Torcí el cuello hacia la ventana abierta del coche para defenderme de las nubes de humo mal oliente.

Lakya descansaba su cabeza sobre el respaldo de la silla y había estirado las piernas hasta apoyar los talones en la luna delantera del coche. Me empujó juguetón en el muslo con la punta de una de sus zapatillas y dio otra calada, soplando después el humo hacia mi cara.

—Ay, Jaser. Siempre el Señor Serenidad. Tan sensible... ¿La señorita Delicadeza no piensa servirte nada antes de la boda y por eso estás de mala leche? —Estudió mi perfil manteniendo la sonrisa maliciosa.

Me pregunté qué veía. Qué veía en mí, qué veía de mí. ¿Su examen se detenía en los rasgos físicos, en lo que dejaba a la vista mi perfil o iba más lejos hasta averiguar alguno de mis pensamientos? Intenté no moverme, casi dejé de respirar. De ningún modo no pensaba levantar el guante metafórico y responder a su provocación. Cuando ella suspiró hondo, un suspiro de desilusión, me giré.
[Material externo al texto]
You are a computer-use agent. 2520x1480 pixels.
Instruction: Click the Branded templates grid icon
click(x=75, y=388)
¿Por qué me obligas a dejar de ser un caballero y tratarte cómo te mereces?, le trasmití con la mirada.

No me entendió.

Se metió el pulgar en la boca y se mordió la uña.
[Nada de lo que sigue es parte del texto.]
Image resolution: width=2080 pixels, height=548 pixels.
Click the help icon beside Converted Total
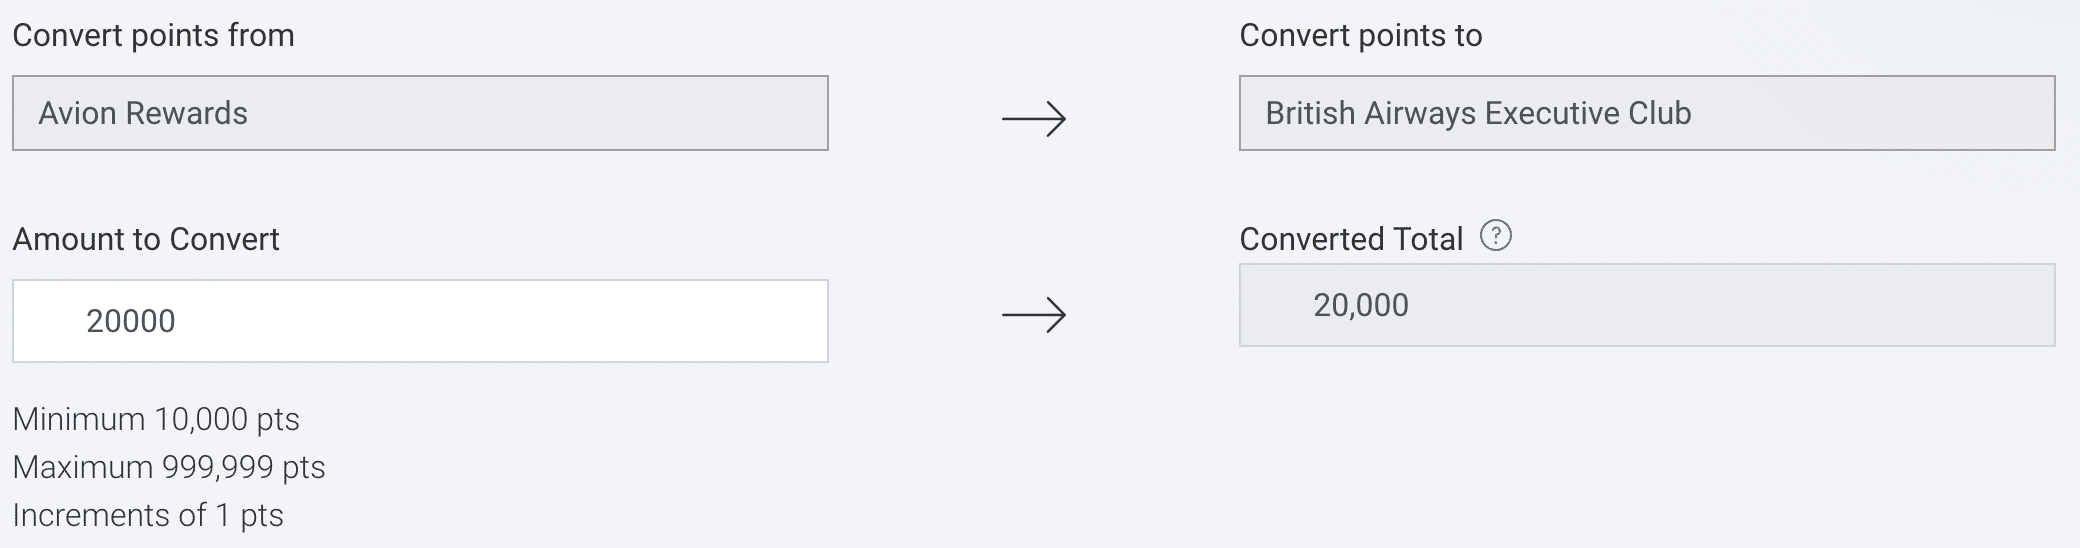pos(1495,237)
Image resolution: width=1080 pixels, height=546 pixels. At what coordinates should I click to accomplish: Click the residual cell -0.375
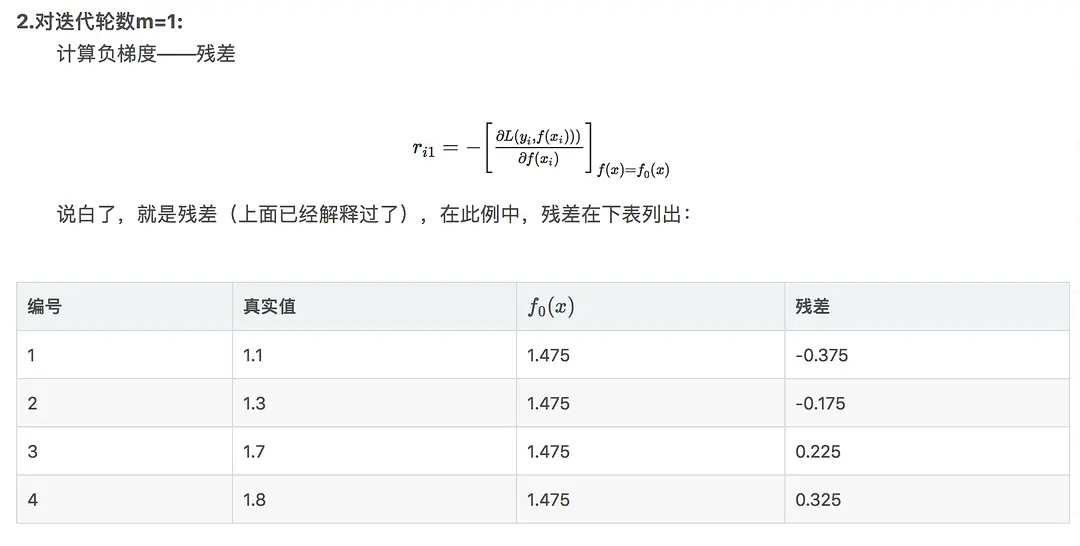[821, 355]
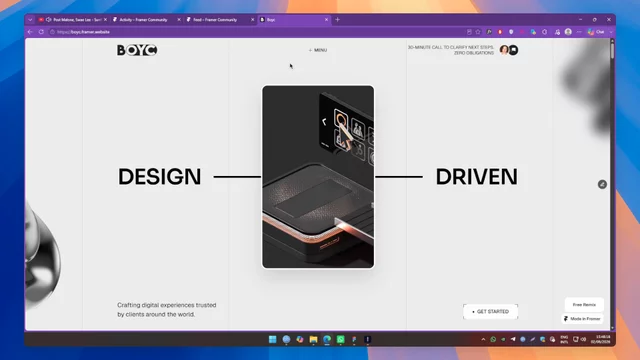Click the BOYC logo

[137, 50]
—¿No tienes nada más interesante que hacer?

—No. —Ella inhaló y exhaló, creando círculos de humo sobre el techo del coche. Mi coche.

—¿No estabas jugando a billar?

Lakya encogió los hombros y el movimiento desplazó el tirante de su camiseta hacia abajo. No se molestó en levantarlo, tampoco ocultó la sonrisa presumida cuando mi mirada bajó siguiendo el tirante.
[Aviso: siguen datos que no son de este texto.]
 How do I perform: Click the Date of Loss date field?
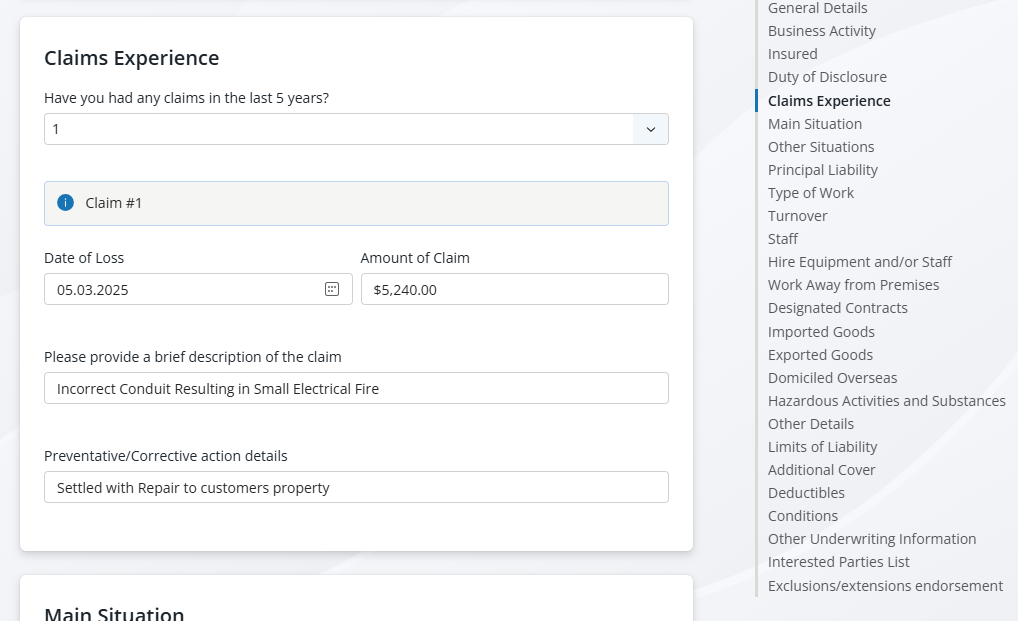pos(185,289)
—He perdido. No me gusta perder.

Eché un vistazo hacia el bar situado en el lado opuesto de la calle. A través de la ventana acristalada vi a mis amigos. Como siempre, era el único sobrio. Cada sábado se repetía la misma historia; desde un tiempo no se molestaban a preguntarme si los llevaría, simplemente aparecían a mi puerta uno por uno y me forzaban a ir con la corriente.

Pero pronto todo iba a cambiar, recordé, ahorrándome el suspiro.

Estudié al espécimen que se empeñaba en ocupar el asiento del copiloto. Melena larga del color del amanecer, nariz fina, pómulos aristocráticos y una boquita deliciosa... o, al menos, eso me imaginaba. A pesar del nombre que le había dado su madre, la llamaban «Amor». Decían que debería ser su verdadero nombre, pues era un amor con todo el mundo. Con todo el mundo menos conmigo. Solo a mí me enseñaba su verdadera cara. De bruja. Una bruja que había hecho un pacto con todos los diablos de la galaxia para que se viera hermosa como un ángel. Una que disfrutaba con mi tormento. Se bañaba en mi tormento.

Presioné los dedos índices sobre los ojos, como si el gesto podría desvanecer la imagen de los labios de Lakya de mi mente. Labios carnosos del color de las cerezas maduras. Reinaban sobre su rostro como si fueran dibujados por el pincel de algún pintor excéntrico que buscaba la perfección.

Su apariencia estaba al polo opuesto de su carácter.

Lakya era... única. Bebía demasiado, fumaba en exceso, hablaba hasta que a uno le entraban ganas de apuñalarse los oídos, reía todo el tiempo y jugaba con los hombres como el gato con el ratón. Eso sí: siempre agarraba a la presa. Y después de dejarla sin bolas se despedía con una tierna patada en el trasero del pobre bastardo.